Arm Intervention/treatment
Experimental: CLAG-M regimen
Patients treatment cycle is 30 days.
Drug: CLAG-M regimen

Patients will be started on CLAG-M regimen, which consists of the following:

  • Cladribine 5mg/m2 IV over two hours on days 1-5;
  • Cytarabine 2 gm/m2 IV over four hours on days 1-5, starting two hours after the Cladribine infusion is complete;
  • Mitoxantrone 10mg/m2 IV on days 1-3;
  • G-CSF at a dose of 300 μg on days 0-5.




Primary Outcome Measures :
  1. Minimal residual disease (MRD) complete remission (CR) rate after CLAG-M chemotherapy, using bone marrow aspirate/biopsy. [ Time Frame: Day 30 (+/- 5 days) ]
    Repeat bone marrow study will be obtained after the completion of CLAG-M therapy at day 30 or when absolute neutrophil count (ANC) recovers to >1000 cells/cu.mm.

  2. Minimal residual disease (MRD) complete remission (CR) rate after CLAG-M chemotherapy using flow cytometery. [ Time Frame: Day 30 (+/- 5 days) ]
    MRD assessment by flow cytometry will be done on patients achieving CR or CRp at the Wisconsin Diagnostic Laboratory. The test is performed using 8-color flow cytometry (FC).
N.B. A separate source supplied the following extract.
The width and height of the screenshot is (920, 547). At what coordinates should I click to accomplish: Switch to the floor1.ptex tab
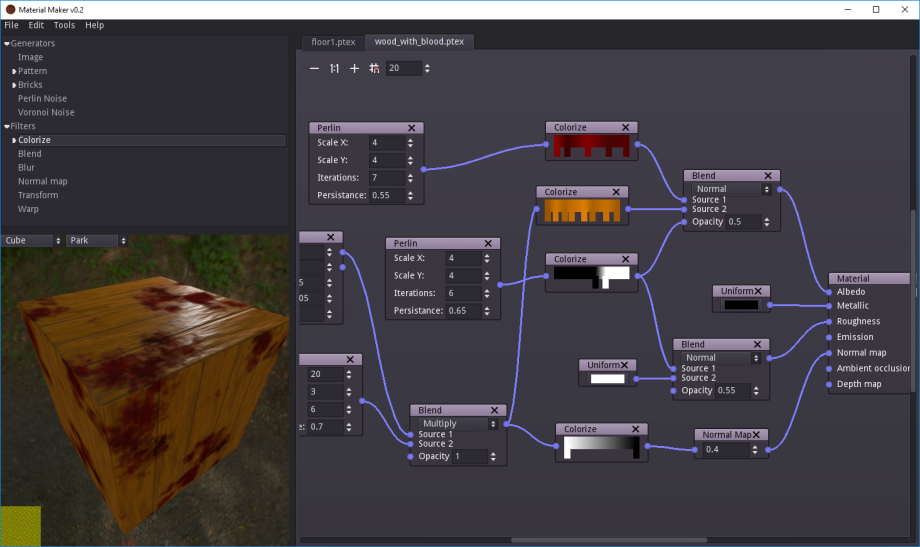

Briefly, EDTA-anticoagulated bone marrow aspirates are lysed and cell suspensions are prepared for incubation with 8 different, fluorochrome-labeled antibodies per tube. Antibodies analyzed across multiple tubes include: CD7, CD11b, CD13, CD14, CD15, CD22, CD33, CD34, CD36, CD38, CD45, CD56, CD64, CD117, and HLA-DR.

  3. Pharmacogenomics assessment through affimetry DMET assay. [ Time Frame: Day -30 to day 0 ]
    Genotyping with the DMET Plus array (Drug Metabolizing Enzymes and Transporters) will be performed using the DNA extracted from blood through Qiagen Blood and Cell Culture DNA extraction kit.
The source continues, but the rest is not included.